* [AIM] State whether each statement agrees with the text on equipment and experimental setup. Give yes or no and quote the deciding words. 1. The experiments report the mean of three measurements. 2. The electrodes are immersed 150 mm deep in the sap. 3. Consecutive electrodes are spaced 5 mm apart.

* [DOCUMENT]
--- BEGIN ---

2.1 Equipments and apparatus

Ampere-Volt-Ohm Meter (AVOM); model no. CD 800A 4000 counts, Sanwa Digital Multimeter, Sanwa Electric Instrument Co. Ltd., Tokyo, Japan.

Atomic Absorption Spectrophotometer (AAS), Shimadzu, Japan and UV Visible spectrometer; UV—1650 PC, Shimadzu, Japan. Analysis of different electro active species viz; the metals Cu (II), Zn (II) in juice was analyzed by using Atomic Absorption Spectrophotometer (AAS) and UV Visible spectrometer.

pH meter; PHS—25, LIDA Instrument, USA.

We have taken the mean value of 3 measurements throughout the experiments and accordingly the data has been tabulated and graphically presented.

2.2 Experimental setup of cell

The inner volume of the cell was 720 cm³. The electrodes are immersed 120 mm deep in the sap. This depth is kept fixed throughout this experiment. Three copper plates are used as cathode and six zinc plates are used as anode (Ono et al. 2005). The connections among the electrodes are demonstrated in Figs. 1 and 2.

Fig. 1

Connections between anodes and cathodes

In a cell (Fig. 2) there are six small compartments and in each compartment consists of two copper plates as one cathode and three zinc plates as a single anode. In this model (Fig. 3) we have to change the juice manually after certain periods and thus changing juice means recharging battery (Hasan et al. 2017).

Fig. 2

Set-up of electrodes in a unit cell

Fig. 3

PKL module

An ammeter and a load of 1 Ω were connected with the two terminals of the electrodes in series and a voltmeter was connected across the load as shown in Fig. 4. The space (gap) between two consecutive electrodes was kept 5 mm (Fontana and Greene 1978).

--- END ---

* [DATA SHOWN]
--- BEGIN ---

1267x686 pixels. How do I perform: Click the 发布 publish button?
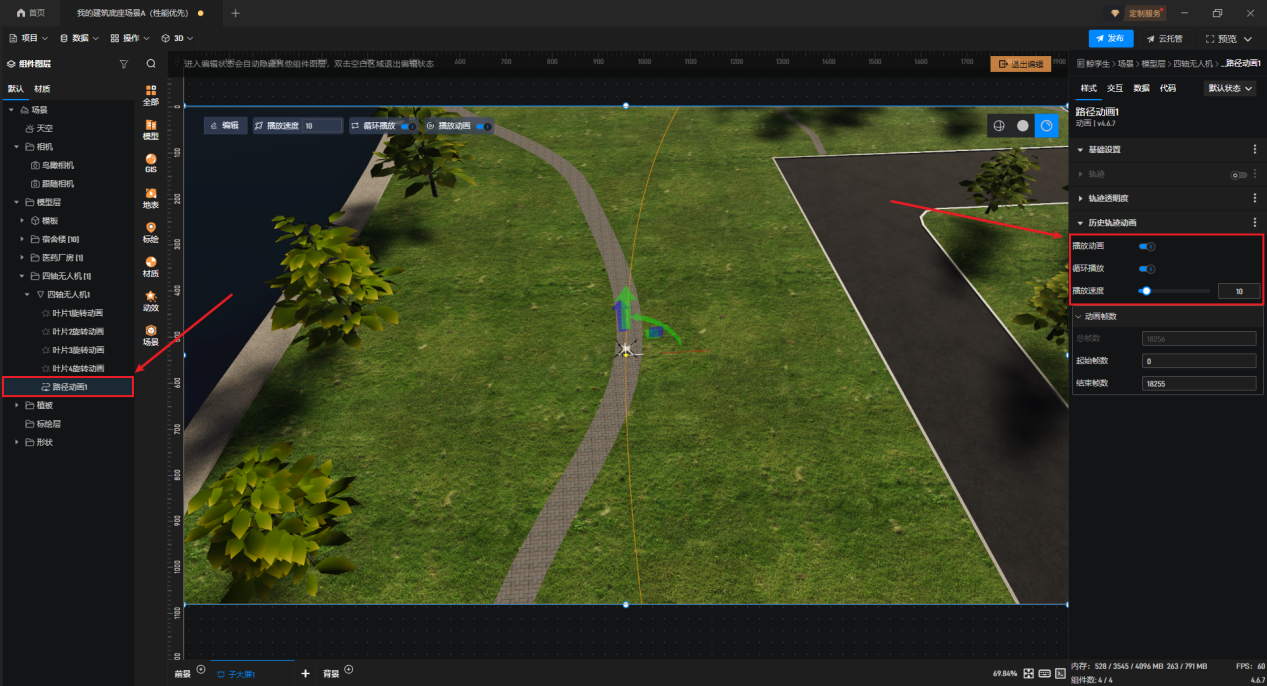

--- END ---

* [ANSWER]
1. Yes: "We have taken the mean value of 3 measurements throughout the experiments"
2. No: "The electrodes are immersed 120 mm deep in the sap."
3. Yes: "The space (gap) between two consecutive electrodes was kept 5 mm"